[START OF Document excerpt]

When the CMB radiation first embarked on its incredible journey billions of years ago, it was as beautiful and brilliant as the surface of a dazzling star–and it was just as seething-hot. However, the continuing expansion of Spacetime stretched it a thousand times over since then. This caused the wavelength of that ancient light to be stretched along with the expansion, and now the CMB is an almost unimaginably frigid 2.73 degrees above absolute zero.

As the Universe stretched in its expansion, its matter and energy stretched along with it–and very quickly cooled. The radiation shot out by the glaring Cosmic fireball which suffused the entire neonatal Universe, evolved through the entire electromagnetic spectrum–from gamma-rays, to X-rays, to ultraviolet light–and ultimately through the beautiful rainbow of colors that we see in the spectrum of visible light. Visible light is the light that human beings can see. The primordial light was then stretched even further into the infrared and radio wavelengths of the electromagnetic spectrum. The afterglow of that ancient fireball, the CMB, traveling around from literally all regions of the sky can be detected by radio telescopes. In the ancient Universe, Space itself glared fiercely with the fires of its formation, but as time passed, the fabric of Space continued to expand and stretch, and the radiation cooled. For the first time, the Universe grew dark in ordinary visible light–just as we see it today.

[END OF Document excerpt]
[START OF Provided records]

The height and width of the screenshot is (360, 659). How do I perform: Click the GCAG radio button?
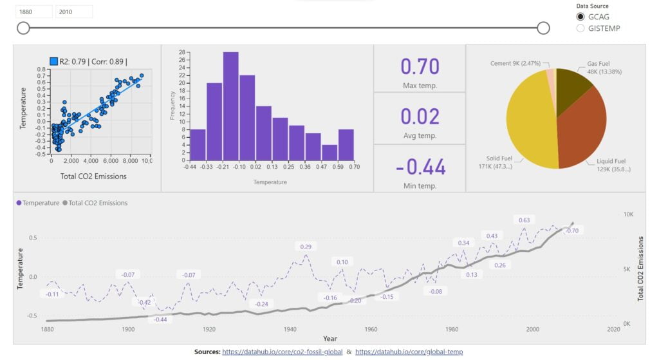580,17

[END OF Provided records]
[START OF Provided records]

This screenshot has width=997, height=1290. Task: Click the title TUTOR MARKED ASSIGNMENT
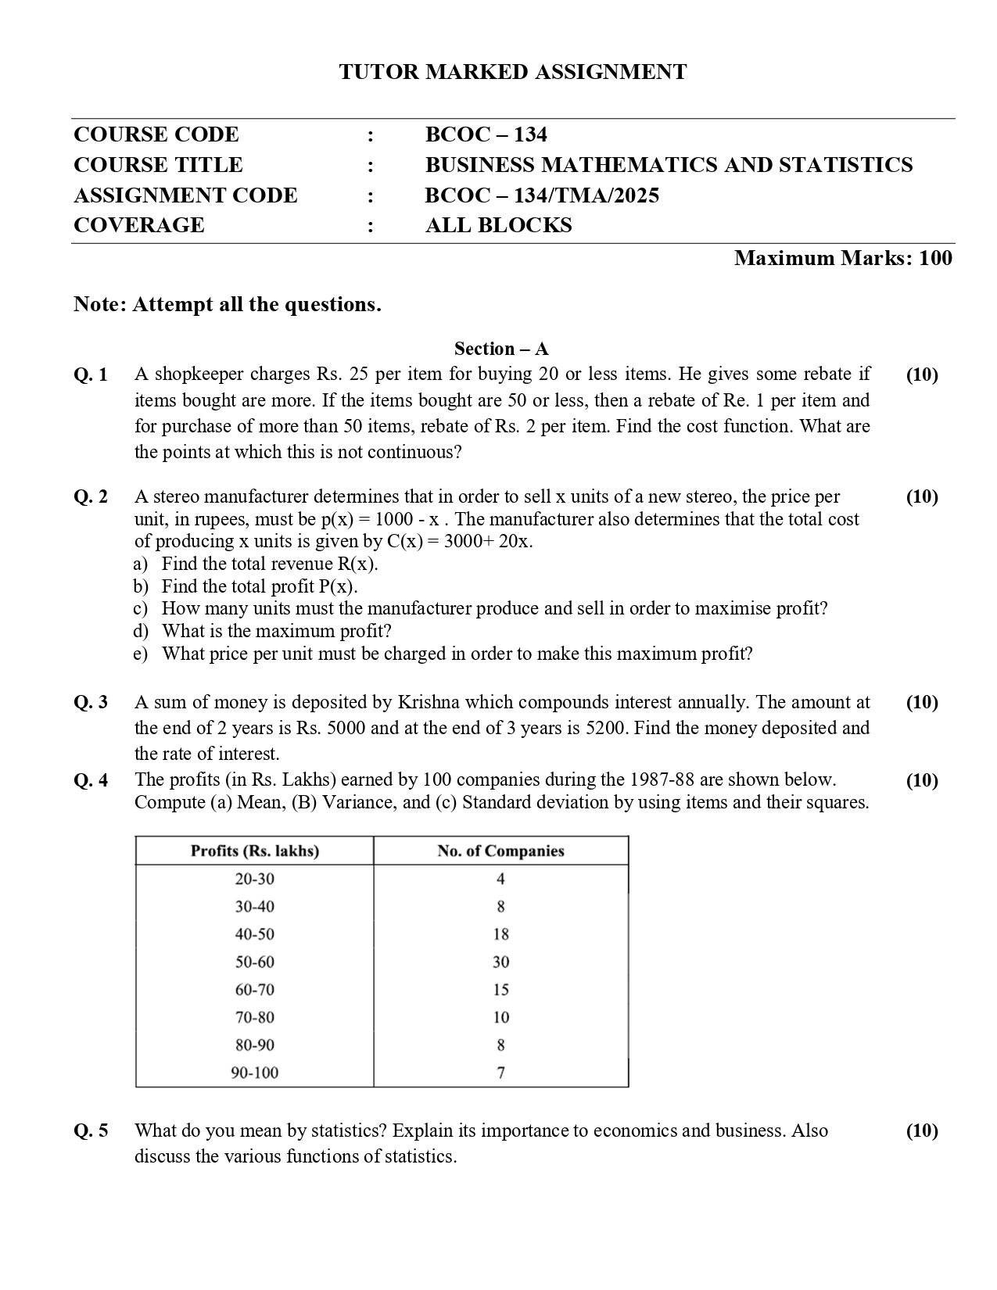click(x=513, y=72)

[END OF Provided records]

◆ Directives
• A. Answer these about the CMB passage, one line each:
(i) What is the present temperature of the CMB?
(ii) By how much has the expansion of Spacetime stretched the CMB since it set out?
(iii) What instruments can detect the afterglow of the ancient fireball?
• B. According to the CMB passage, why is the CMB so cold today when it began as hot as a star's surface?
• C. Could you resume the CMB passage, picking up after its final sentence?

◆ The responses
• A.
(i) 2.73 degrees above absolute zero.
(ii) A thousand times over.
(iii) Radio telescopes.

• B. The continuing expansion of Spacetime stretched the CMB a thousand times over. Its wavelength was stretched along with that expansion, so the radiation cooled to 2.73 degrees above absolute zero.

• C.
In the Universe’s childhood, before the stars and planets were born, it was hot, dense, and brimming with a uniform glow emanating from a white-hot fog of hydrogen plasma. As the young Universe stretched, both the plasma and the radiation filling it cooled off. When the Universe was finally cool enough, protons and electrons combined to create neutral hydrogen atoms. These first atoms could no longer absorb the thermal radiation, and so the Cosmos became transparent–no longer a glaring and opaque fog. This era is what scientific cosmologists term the recombination epoch–the time period when neutral atoms first formed. The event that occurred soon after recombination, referred to as the era of photon decoupling, is the time when photons were at last free to travel through Space instead of being constantly scattered by protons and electrons in the plasma. The photons that existed at the early era of photon decoupling have been propagating and dancing their way through Space ever since, becoming ever fainter and less energetic as they wander through the Universe. This is because the expansion of Space causes their wavelength to increase as time goes by–and wavelength is inversely proportional to energy, according to Planck’s relation. The surface of the last scattering refers to the set of points in Space at the right distance from us so that we can now receive photons originally emitted from those points at the very ancient time of photon decoupling in the early Universe.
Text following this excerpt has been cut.